GOAL OF THE EXERCISE |
Please restate, word for word, the lines below that begin at the one with "This screenshot has height=794, width=1512." and end at the one with "Viewport: 1372px width, 878px height.". Leave out all other lines.

- - -

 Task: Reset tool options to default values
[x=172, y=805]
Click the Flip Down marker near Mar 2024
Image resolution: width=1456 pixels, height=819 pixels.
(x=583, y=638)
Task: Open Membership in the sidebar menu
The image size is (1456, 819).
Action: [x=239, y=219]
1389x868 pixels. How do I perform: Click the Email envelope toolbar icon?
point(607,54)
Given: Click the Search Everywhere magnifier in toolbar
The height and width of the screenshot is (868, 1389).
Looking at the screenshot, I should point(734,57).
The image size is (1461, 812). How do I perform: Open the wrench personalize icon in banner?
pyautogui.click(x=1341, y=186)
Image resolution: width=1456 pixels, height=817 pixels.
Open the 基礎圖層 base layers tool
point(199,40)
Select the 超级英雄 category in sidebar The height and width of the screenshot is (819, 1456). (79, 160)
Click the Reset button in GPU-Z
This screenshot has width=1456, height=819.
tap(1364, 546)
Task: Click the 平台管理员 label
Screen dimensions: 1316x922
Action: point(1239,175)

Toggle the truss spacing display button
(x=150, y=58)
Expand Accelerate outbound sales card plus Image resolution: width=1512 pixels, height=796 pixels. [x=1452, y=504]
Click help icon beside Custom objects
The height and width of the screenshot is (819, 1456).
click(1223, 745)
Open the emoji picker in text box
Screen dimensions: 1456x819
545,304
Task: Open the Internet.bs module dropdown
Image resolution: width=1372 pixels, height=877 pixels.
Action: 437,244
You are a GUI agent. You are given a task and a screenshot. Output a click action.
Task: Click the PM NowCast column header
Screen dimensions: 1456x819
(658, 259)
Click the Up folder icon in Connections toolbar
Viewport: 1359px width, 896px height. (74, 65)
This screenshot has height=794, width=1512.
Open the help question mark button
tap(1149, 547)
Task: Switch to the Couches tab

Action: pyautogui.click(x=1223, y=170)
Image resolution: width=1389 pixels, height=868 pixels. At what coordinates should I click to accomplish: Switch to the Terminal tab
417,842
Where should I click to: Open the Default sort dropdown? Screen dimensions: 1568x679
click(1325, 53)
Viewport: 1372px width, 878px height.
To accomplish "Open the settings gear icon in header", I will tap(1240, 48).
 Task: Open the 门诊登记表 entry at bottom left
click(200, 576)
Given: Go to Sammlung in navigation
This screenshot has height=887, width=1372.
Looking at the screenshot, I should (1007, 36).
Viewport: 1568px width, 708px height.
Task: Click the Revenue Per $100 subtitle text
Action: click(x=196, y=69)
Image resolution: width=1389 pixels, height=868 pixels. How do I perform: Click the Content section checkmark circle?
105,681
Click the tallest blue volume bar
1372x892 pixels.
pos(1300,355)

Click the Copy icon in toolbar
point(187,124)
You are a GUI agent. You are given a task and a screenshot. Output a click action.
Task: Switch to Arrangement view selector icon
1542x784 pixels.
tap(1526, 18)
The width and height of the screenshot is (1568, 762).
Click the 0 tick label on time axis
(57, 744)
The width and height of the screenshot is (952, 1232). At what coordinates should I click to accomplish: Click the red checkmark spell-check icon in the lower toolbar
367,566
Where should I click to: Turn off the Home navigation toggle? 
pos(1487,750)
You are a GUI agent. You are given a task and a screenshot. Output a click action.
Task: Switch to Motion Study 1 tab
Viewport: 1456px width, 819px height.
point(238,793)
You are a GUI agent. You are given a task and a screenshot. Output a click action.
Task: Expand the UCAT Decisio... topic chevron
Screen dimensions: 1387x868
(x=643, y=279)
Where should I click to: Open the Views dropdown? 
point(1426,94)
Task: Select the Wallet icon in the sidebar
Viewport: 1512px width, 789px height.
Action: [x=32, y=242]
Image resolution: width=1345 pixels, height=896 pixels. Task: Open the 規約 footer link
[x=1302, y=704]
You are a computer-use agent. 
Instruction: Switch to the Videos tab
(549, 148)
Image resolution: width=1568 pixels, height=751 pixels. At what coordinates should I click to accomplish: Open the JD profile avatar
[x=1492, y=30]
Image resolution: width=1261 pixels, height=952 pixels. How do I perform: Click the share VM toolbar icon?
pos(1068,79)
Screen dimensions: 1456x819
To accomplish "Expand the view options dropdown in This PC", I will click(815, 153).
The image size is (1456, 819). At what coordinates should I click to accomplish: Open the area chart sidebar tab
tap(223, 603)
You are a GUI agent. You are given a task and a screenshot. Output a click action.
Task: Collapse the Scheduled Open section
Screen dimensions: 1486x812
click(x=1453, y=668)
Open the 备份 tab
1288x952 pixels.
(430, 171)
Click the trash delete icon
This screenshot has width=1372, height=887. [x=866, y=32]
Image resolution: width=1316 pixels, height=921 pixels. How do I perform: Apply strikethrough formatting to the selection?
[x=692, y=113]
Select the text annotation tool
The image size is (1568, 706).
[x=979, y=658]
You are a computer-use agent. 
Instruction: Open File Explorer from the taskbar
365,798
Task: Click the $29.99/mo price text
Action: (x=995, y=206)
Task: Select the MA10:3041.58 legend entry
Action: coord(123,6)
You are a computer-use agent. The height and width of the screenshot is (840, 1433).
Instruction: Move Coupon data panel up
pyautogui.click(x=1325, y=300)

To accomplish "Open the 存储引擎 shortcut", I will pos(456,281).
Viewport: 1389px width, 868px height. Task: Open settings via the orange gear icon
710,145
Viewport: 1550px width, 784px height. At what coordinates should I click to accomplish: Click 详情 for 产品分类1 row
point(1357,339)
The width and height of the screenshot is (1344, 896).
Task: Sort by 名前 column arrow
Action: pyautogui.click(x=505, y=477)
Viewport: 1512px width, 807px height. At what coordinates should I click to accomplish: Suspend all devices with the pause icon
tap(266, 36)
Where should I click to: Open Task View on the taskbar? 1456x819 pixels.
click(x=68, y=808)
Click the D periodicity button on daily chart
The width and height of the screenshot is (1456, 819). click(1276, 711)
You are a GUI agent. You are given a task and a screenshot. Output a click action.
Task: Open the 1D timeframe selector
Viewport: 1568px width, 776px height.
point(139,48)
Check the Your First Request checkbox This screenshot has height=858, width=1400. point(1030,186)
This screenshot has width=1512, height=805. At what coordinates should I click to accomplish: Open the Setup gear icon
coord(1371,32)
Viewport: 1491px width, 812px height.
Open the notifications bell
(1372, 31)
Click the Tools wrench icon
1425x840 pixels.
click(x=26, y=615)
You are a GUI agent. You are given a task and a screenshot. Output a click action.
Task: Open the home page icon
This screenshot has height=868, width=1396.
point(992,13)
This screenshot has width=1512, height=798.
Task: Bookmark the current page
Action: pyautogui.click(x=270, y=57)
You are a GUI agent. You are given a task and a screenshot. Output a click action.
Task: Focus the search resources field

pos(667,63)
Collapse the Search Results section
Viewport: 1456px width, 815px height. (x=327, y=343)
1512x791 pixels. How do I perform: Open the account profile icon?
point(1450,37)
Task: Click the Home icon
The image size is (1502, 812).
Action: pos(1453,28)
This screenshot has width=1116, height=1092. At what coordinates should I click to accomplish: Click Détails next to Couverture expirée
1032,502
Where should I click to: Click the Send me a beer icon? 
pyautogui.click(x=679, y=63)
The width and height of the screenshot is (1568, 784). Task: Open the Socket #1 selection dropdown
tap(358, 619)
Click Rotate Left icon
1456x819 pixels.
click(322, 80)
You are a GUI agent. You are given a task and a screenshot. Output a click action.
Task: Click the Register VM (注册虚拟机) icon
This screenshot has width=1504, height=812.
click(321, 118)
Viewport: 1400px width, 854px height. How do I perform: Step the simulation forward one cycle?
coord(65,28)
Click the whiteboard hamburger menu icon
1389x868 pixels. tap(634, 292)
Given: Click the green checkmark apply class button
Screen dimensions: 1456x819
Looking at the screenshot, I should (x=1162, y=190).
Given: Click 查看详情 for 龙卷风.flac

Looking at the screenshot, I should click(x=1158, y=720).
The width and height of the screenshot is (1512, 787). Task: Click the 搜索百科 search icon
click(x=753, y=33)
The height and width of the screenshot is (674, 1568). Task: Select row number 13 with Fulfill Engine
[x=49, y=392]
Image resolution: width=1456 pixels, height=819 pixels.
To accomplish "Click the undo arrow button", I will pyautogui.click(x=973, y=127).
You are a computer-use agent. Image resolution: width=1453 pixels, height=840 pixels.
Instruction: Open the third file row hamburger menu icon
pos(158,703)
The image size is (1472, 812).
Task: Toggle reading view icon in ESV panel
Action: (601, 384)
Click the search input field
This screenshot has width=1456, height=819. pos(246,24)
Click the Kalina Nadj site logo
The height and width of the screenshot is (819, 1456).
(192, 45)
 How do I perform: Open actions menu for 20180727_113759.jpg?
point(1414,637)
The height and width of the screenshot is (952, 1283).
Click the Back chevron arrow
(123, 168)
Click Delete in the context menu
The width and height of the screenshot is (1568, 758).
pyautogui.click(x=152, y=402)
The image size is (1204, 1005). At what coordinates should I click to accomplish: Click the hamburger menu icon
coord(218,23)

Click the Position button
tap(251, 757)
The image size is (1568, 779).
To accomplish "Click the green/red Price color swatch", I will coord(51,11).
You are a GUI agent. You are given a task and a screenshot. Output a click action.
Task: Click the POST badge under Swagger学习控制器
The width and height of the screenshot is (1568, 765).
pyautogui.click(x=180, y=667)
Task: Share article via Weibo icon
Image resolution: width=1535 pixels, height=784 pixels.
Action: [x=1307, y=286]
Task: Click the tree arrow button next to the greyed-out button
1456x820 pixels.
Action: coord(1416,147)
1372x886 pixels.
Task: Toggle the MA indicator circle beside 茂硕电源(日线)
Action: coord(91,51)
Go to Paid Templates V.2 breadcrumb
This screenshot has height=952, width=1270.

- - -

TASK ANSWER |
This screenshot has height=794, width=1512.
Open the help question mark button
tap(1149, 547)
Task: Switch to the Couches tab

Action: pyautogui.click(x=1223, y=170)
Image resolution: width=1389 pixels, height=868 pixels. At what coordinates should I click to accomplish: Switch to the Terminal tab
417,842
Where should I click to: Open the Default sort dropdown? Screen dimensions: 1568x679
click(1325, 53)
Viewport: 1372px width, 878px height.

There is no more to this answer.